_EXERCISE PROMPT_. Here the job is to transcribe the data exactly while omitting the images.

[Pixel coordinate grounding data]

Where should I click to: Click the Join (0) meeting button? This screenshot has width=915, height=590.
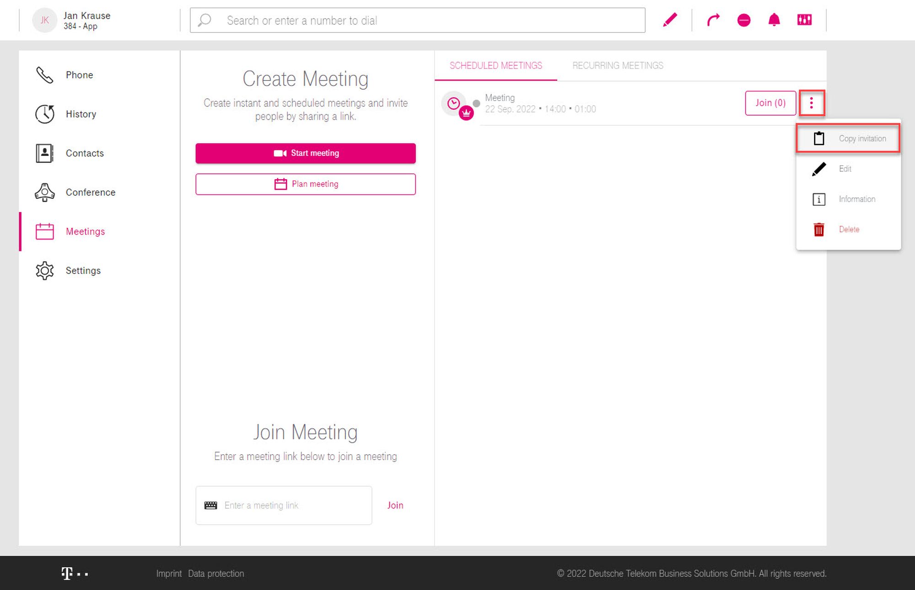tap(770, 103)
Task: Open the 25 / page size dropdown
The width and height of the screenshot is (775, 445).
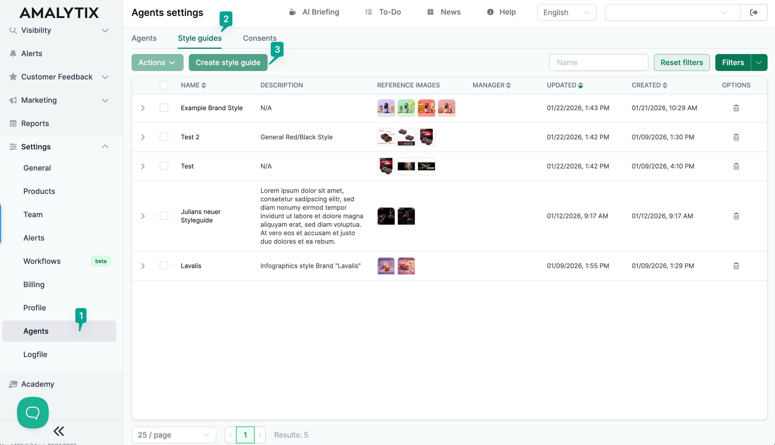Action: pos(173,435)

_EXPECTED ANSWER_.
Where should I click to: Click the Join (0) meeting button? This screenshot has width=915, height=590.
tap(770, 103)
Task: Open the 25 / page size dropdown
The width and height of the screenshot is (775, 445).
Action: pos(173,435)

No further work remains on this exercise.